Tentukan setiap baris pada catatan di bawah yang memuat kata "perform", lalu salin baris-baris tersebut.

= = =

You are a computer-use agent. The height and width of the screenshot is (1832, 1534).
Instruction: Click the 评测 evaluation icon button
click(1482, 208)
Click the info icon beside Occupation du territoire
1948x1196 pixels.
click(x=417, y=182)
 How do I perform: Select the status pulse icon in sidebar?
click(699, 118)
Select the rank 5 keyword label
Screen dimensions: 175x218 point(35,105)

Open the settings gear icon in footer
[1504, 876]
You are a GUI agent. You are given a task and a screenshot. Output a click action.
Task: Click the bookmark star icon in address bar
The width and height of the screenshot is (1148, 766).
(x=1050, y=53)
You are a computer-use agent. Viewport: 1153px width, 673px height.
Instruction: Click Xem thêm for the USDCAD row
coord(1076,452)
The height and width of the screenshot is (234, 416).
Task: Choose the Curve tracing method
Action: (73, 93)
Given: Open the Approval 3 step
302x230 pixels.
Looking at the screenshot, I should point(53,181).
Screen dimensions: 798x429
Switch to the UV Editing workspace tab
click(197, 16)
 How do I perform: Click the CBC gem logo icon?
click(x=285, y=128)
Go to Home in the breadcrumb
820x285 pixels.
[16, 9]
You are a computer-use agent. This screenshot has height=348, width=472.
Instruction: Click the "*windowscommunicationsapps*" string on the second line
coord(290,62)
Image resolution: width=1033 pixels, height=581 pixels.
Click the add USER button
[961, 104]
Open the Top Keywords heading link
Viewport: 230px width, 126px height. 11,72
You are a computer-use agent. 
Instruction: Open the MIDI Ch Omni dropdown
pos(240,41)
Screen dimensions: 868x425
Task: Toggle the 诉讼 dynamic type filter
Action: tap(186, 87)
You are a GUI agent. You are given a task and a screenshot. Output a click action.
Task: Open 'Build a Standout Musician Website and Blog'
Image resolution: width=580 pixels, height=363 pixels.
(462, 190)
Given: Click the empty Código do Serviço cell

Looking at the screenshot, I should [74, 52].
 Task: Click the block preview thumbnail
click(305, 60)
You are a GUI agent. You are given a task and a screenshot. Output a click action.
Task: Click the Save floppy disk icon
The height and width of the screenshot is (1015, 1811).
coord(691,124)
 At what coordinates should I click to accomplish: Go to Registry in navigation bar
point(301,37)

= = =

▶ **Jawaban Latihan**
 How do I perform: Select the status pulse icon in sidebar?
 How do I perform: Click the CBC gem logo icon?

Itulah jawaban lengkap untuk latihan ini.